OBJECTIVE 1: Output the entries below verbatim: the stretch from the first entry through the line that contains "Action: (x=803, y=268)", including both ends.

PAGE EXTRACT:
-- Begin --
DITA-OT HTML5 processing in PDF Chemistry

Post by **chrispitude** » Sat Aug 01, 2020 5:45 pm

PDF Chemistry uses the HTML5 output from the DITA-OT as a starting point for its own publishing process. And I really like that when I create my own HTML5 plugins to customize labels and structures, that PDF Chemistry picks up the changes!

But the standard DITA-OT HTML5 transformation creates an entire directory structure, whereas PDF Chemistry generates a single merged file. So this makes me wonder:

How does PDF Chemistry create a merged file instead of a directory structure?
Are there preprocess/HTML5 XSLT templates I shouldn't touch, because they could break something PDF Chemistry does differently in its own HTML5 creation?
Are there any steps or templates that PDF Chemistry omits?

For example, I see that PDF Chemistry has DITA-specialized attributes in its merged HTML5 file to enable CSS styling, whereas the standard HTML5 output has these removed.

Thanks!

Post by **julien_lacour** » Thu Aug 06, 2020 5:51 pm

Hello Chris,

In fact the PDF Chemistry transformation is based on the PDF XSL-FO transformation but uses stylesheets from the HTML5 DITA-OT plugin during the pre-process. You can see this workflow inside the DITA-OT-DIR/plugins/com.oxygenxml.pdf.css/build.xml file.
-- End --
OBJECTIVE 2: Return the entire forum thread above on DITA-OT HTML5 processing in PDF Chemistry, word for word.

ITEMS:
-- Begin --
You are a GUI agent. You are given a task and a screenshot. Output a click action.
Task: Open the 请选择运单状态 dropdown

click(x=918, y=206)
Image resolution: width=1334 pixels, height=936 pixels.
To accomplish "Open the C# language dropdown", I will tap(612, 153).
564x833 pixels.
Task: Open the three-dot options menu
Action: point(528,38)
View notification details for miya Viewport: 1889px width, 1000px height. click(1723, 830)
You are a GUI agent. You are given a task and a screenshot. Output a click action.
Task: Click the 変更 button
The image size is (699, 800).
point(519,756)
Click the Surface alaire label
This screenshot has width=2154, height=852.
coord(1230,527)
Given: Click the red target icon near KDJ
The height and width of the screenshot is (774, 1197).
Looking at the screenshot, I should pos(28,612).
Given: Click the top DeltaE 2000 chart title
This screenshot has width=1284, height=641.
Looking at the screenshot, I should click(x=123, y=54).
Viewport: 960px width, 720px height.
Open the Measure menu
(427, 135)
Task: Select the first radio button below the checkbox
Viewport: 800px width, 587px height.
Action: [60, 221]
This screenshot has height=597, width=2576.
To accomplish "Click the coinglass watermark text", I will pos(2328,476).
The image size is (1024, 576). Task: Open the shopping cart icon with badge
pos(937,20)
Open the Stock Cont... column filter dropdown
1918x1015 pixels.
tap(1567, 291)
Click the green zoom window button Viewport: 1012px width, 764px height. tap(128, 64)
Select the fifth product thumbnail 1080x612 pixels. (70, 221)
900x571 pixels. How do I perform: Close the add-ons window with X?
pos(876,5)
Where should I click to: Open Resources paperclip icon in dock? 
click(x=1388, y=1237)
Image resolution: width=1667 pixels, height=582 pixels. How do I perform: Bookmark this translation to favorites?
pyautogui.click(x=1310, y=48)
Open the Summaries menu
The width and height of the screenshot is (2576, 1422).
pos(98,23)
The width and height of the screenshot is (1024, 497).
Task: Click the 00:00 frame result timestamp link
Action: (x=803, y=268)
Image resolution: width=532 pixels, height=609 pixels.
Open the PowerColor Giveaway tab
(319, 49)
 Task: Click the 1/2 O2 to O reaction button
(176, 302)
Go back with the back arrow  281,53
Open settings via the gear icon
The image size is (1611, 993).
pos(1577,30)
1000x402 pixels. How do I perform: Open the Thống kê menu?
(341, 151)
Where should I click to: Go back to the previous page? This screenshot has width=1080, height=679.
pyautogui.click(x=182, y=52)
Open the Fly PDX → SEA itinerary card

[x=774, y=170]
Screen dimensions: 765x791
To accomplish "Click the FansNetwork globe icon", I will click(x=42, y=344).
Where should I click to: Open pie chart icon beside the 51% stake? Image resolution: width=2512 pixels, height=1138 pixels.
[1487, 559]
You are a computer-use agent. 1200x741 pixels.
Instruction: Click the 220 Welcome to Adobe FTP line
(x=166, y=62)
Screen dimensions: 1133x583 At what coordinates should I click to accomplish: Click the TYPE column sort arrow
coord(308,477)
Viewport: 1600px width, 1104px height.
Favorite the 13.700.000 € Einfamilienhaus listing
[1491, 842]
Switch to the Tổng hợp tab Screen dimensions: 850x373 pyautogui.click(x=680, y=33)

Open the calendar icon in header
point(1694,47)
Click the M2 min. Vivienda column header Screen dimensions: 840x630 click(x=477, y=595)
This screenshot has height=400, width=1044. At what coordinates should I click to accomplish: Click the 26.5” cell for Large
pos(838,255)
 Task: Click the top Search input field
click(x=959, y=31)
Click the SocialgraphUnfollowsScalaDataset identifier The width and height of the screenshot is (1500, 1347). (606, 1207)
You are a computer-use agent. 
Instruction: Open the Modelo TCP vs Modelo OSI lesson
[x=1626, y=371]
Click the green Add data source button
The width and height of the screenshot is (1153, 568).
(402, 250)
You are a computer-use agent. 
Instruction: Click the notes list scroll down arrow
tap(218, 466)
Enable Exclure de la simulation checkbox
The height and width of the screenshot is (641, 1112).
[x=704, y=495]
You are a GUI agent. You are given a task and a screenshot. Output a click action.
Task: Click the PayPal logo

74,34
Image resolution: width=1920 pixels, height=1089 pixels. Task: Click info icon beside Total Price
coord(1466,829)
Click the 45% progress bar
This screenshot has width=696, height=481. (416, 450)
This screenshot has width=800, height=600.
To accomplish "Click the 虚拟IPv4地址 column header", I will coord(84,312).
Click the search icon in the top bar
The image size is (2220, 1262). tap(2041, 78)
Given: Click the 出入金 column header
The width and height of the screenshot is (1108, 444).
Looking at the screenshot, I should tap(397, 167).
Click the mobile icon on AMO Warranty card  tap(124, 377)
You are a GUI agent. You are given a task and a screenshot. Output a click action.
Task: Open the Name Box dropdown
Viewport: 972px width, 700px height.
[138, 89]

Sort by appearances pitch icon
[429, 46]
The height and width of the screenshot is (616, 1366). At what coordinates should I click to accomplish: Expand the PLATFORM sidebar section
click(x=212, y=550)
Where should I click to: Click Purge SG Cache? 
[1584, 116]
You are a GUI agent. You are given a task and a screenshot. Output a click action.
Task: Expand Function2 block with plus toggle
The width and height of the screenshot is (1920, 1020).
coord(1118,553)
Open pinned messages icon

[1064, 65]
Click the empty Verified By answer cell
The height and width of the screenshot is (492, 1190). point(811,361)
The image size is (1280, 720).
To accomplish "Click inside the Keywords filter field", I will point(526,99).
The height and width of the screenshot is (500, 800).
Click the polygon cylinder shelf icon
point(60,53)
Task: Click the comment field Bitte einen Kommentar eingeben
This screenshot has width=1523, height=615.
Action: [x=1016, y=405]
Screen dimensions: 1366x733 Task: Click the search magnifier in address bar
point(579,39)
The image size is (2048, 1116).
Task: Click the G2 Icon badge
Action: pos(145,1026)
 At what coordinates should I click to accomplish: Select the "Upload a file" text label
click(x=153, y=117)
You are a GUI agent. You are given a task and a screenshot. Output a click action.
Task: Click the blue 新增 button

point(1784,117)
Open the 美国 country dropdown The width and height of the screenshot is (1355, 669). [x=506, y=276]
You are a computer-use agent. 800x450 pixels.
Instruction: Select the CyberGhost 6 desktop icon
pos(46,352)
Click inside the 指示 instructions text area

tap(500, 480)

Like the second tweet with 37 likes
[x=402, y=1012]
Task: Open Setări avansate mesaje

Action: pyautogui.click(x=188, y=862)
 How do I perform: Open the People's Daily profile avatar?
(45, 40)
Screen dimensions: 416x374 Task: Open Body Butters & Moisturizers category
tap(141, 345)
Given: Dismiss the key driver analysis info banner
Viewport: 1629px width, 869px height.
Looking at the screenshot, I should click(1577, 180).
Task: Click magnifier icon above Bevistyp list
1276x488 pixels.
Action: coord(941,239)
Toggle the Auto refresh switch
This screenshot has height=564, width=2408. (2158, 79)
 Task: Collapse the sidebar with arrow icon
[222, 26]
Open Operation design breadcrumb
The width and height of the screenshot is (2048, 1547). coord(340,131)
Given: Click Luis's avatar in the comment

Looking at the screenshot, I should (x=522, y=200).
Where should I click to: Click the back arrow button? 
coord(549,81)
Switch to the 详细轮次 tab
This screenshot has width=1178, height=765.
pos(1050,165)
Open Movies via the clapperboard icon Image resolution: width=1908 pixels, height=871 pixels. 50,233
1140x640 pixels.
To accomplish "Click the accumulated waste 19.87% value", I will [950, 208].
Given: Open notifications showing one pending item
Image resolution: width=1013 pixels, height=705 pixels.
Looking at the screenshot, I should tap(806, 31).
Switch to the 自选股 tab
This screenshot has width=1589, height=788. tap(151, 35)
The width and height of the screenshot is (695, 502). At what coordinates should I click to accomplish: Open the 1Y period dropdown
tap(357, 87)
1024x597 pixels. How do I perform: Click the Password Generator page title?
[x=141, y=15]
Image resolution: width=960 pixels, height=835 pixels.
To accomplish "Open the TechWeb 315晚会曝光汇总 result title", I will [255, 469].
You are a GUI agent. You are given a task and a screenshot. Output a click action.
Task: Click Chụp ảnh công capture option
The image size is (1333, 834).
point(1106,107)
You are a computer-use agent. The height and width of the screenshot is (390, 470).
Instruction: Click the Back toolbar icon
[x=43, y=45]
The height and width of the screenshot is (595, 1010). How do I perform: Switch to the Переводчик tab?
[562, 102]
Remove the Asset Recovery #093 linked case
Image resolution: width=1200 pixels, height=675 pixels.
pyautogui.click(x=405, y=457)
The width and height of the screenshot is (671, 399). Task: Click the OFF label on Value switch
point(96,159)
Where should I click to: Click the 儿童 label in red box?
-- End --
WRITTEN SOLUTION 1:
You are a GUI agent. You are given a task and a screenshot. Output a click action.
Task: Open the 请选择运单状态 dropdown

click(x=918, y=206)
Image resolution: width=1334 pixels, height=936 pixels.
To accomplish "Open the C# language dropdown", I will tap(612, 153).
564x833 pixels.
Task: Open the three-dot options menu
Action: point(528,38)
View notification details for miya Viewport: 1889px width, 1000px height. click(1723, 830)
You are a GUI agent. You are given a task and a screenshot. Output a click action.
Task: Click the 変更 button
The image size is (699, 800).
point(519,756)
Click the Surface alaire label
This screenshot has width=2154, height=852.
coord(1230,527)
Given: Click the red target icon near KDJ
The height and width of the screenshot is (774, 1197).
Looking at the screenshot, I should pos(28,612).
Given: Click the top DeltaE 2000 chart title
This screenshot has width=1284, height=641.
Looking at the screenshot, I should click(x=123, y=54).
Viewport: 960px width, 720px height.
Open the Measure menu
(427, 135)
Task: Select the first radio button below the checkbox
Viewport: 800px width, 587px height.
Action: [60, 221]
This screenshot has height=597, width=2576.
To accomplish "Click the coinglass watermark text", I will pos(2328,476).
The image size is (1024, 576). Task: Open the shopping cart icon with badge
pos(937,20)
Open the Stock Cont... column filter dropdown
1918x1015 pixels.
tap(1567, 291)
Click the green zoom window button Viewport: 1012px width, 764px height. tap(128, 64)
Select the fifth product thumbnail 1080x612 pixels. (70, 221)
900x571 pixels. How do I perform: Close the add-ons window with X?
pos(876,5)
Where should I click to: Open Resources paperclip icon in dock? 
click(x=1388, y=1237)
Image resolution: width=1667 pixels, height=582 pixels. How do I perform: Bookmark this translation to favorites?
pyautogui.click(x=1310, y=48)
Open the Summaries menu
The width and height of the screenshot is (2576, 1422).
pos(98,23)
The width and height of the screenshot is (1024, 497).
Task: Click the 00:00 frame result timestamp link
Action: (x=803, y=268)

WRITTEN SOLUTION 2:
DITA-OT HTML5 processing in PDF Chemistry

Post by **chrispitude** » Sat Aug 01, 2020 5:45 pm

PDF Chemistry uses the HTML5 output from the DITA-OT as a starting point for its own publishing process. And I really like that when I create my own HTML5 plugins to customize labels and structures, that PDF Chemistry picks up the changes!

But the standard DITA-OT HTML5 transformation creates an entire directory structure, whereas PDF Chemistry generates a single merged file. So this makes me wonder:

How does PDF Chemistry create a merged file instead of a directory structure?
Are there preprocess/HTML5 XSLT templates I shouldn't touch, because they could break something PDF Chemistry does differently in its own HTML5 creation?
Are there any steps or templates that PDF Chemistry omits?

For example, I see that PDF Chemistry has DITA-specialized attributes in its merged HTML5 file to enable CSS styling, whereas the standard HTML5 output has these removed.

Thanks!

Post by **julien_lacour** » Thu Aug 06, 2020 5:51 pm

Hello Chris,

In fact the PDF Chemistry transformation is based on the PDF XSL-FO transformation but uses stylesheets from the HTML5 DITA-OT plugin during the pre-process. You can see this workflow inside the DITA-OT-DIR/plugins/com.oxygenxml.pdf.css/build.xml file.